Turn each line of the records into an entry of a JSON list of strings, one string per line, with blank lines omitted.

── RECORDS TO USE ──

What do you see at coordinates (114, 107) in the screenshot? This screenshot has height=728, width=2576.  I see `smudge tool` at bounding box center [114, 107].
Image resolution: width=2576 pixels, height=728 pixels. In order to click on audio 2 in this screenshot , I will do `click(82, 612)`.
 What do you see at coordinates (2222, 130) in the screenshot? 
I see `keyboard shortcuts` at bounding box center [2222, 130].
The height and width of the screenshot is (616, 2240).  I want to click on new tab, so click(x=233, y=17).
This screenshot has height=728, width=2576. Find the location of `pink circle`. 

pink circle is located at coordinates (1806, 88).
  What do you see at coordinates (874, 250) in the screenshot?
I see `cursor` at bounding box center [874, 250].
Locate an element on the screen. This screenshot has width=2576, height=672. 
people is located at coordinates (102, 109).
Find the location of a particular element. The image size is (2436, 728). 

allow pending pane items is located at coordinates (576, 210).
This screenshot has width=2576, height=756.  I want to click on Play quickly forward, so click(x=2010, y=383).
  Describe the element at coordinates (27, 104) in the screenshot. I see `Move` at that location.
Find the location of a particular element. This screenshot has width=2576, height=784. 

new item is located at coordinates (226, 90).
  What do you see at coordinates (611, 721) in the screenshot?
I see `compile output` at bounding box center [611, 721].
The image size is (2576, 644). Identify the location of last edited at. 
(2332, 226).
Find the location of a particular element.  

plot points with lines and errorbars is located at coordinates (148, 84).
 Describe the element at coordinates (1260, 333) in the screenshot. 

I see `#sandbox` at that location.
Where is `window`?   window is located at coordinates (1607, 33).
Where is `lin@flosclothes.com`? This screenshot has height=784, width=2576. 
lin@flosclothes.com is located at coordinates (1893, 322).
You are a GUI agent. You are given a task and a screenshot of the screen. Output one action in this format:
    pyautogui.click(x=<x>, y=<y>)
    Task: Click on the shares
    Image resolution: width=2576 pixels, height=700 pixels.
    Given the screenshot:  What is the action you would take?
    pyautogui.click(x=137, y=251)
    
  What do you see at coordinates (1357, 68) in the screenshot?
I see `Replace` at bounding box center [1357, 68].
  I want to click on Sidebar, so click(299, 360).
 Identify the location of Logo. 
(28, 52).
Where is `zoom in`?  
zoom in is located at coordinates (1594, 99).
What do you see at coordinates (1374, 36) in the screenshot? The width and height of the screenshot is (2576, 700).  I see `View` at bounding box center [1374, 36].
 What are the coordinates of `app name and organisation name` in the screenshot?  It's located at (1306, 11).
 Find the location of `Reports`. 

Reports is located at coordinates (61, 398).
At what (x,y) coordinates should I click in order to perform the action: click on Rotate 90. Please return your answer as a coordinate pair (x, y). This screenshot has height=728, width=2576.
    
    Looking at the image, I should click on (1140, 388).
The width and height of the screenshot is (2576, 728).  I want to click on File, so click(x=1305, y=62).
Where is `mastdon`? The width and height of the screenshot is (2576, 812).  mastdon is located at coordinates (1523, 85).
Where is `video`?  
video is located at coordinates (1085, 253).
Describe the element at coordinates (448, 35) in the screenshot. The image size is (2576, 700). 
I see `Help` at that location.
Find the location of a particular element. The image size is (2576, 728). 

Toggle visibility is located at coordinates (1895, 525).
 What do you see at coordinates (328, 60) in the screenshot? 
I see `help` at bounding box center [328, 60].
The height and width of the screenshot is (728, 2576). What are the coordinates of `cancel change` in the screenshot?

───

- WORKED SOLUTION:
[
  "What do you see at coordinates (114, 107) in the screenshot? This screenshot has height=728, width=2576.  I see `smudge tool` at bounding box center [114, 107].",
  "Image resolution: width=2576 pixels, height=728 pixels. In order to click on audio 2 in this screenshot , I will do `click(82, 612)`.",
  " What do you see at coordinates (2222, 130) in the screenshot? ",
  "I see `keyboard shortcuts` at bounding box center [2222, 130].",
  "The height and width of the screenshot is (616, 2240).  I want to click on new tab, so click(x=233, y=17).",
  "This screenshot has height=728, width=2576. Find the location of `pink circle`. ",
  "pink circle is located at coordinates (1806, 88).",
  "  What do you see at coordinates (874, 250) in the screenshot?",
  "I see `cursor` at bounding box center [874, 250].",
  "Locate an element on the screen. This screenshot has width=2576, height=672. ",
  "people is located at coordinates (102, 109).",
  "Find the location of a particular element. The image size is (2436, 728). ",
  "allow pending pane items is located at coordinates (576, 210).",
  "This screenshot has width=2576, height=756.  I want to click on Play quickly forward, so click(x=2010, y=383).",
  "  Describe the element at coordinates (27, 104) in the screenshot. I see `Move` at that location.",
  "Find the location of a particular element. This screenshot has width=2576, height=784. ",
  "new item is located at coordinates (226, 90).",
  "  What do you see at coordinates (611, 721) in the screenshot?",
  "I see `compile output` at bounding box center [611, 721].",
  "The image size is (2576, 644). Identify the location of last edited at. ",
  "(2332, 226).",
  "Find the location of a particular element.  ",
  "plot points with lines and errorbars is located at coordinates (148, 84).",
  " Describe the element at coordinates (1260, 333) in the screenshot. ",
  "I see `#sandbox` at that location.",
  "Where is `window`?   window is located at coordinates (1607, 33).",
  "Where is `lin@flosclothes.com`? This screenshot has height=784, width=2576. ",
  "lin@flosclothes.com is located at coordinates (1893, 322).",
  "You are a GUI agent. You are given a task and a screenshot of the screen. Output one action in this format:",
  "    pyautogui.click(x=<x>, y=<y>)",
  "    Task: Click on the shares",
  "    Image resolution: width=2576 pixels, height=700 pixels.",
  "    Given the screenshot:  What is the action you would take?",
  "    pyautogui.click(x=137, y=251)",
  "  What do you see at coordinates (1357, 68) in the screenshot?",
  "I see `Replace` at bounding box center [1357, 68].",
  "  I want to click on Sidebar, so click(299, 360).",
  " Identify the location of Logo. ",
  "(28, 52).",
  "Where is `zoom in`?  ",
  "zoom in is located at coordinates (1594, 99).",
  "What do you see at coordinates (1374, 36) in the screenshot? The width and height of the screenshot is (2576, 700).  I see `View` at bounding box center [1374, 36].",
  " What are the coordinates of `app name and organisation name` in the screenshot?  It's located at (1306, 11).",
  " Find the location of `Reports`. ",
  "Reports is located at coordinates (61, 398).",
  "At what (x,y) coordinates should I click in order to perform the action: click on Rotate 90. Please return your answer as a coordinate pair (x, y). This screenshot has height=728, width=2576.",
  "    Looking at the image, I should click on (1140, 388).",
  "The width and height of the screenshot is (2576, 728).  I want to click on File, so click(x=1305, y=62).",
  "Where is `mastdon`? The width and height of the screenshot is (2576, 812).  mastdon is located at coordinates (1523, 85).",
  "Where is `video`?  ",
  "video is located at coordinates (1085, 253).",
  "Describe the element at coordinates (448, 35) in the screenshot. The image size is (2576, 700). ",
  "I see `Help` at that location.",
  "Find the location of a particular element. The image size is (2576, 728). ",
  "Toggle visibility is located at coordinates (1895, 525).",
  " What do you see at coordinates (328, 60) in the screenshot? ",
  "I see `help` at bounding box center [328, 60].",
  "The height and width of the screenshot is (728, 2576). What are the coordinates of `cancel change` in the screenshot?"
]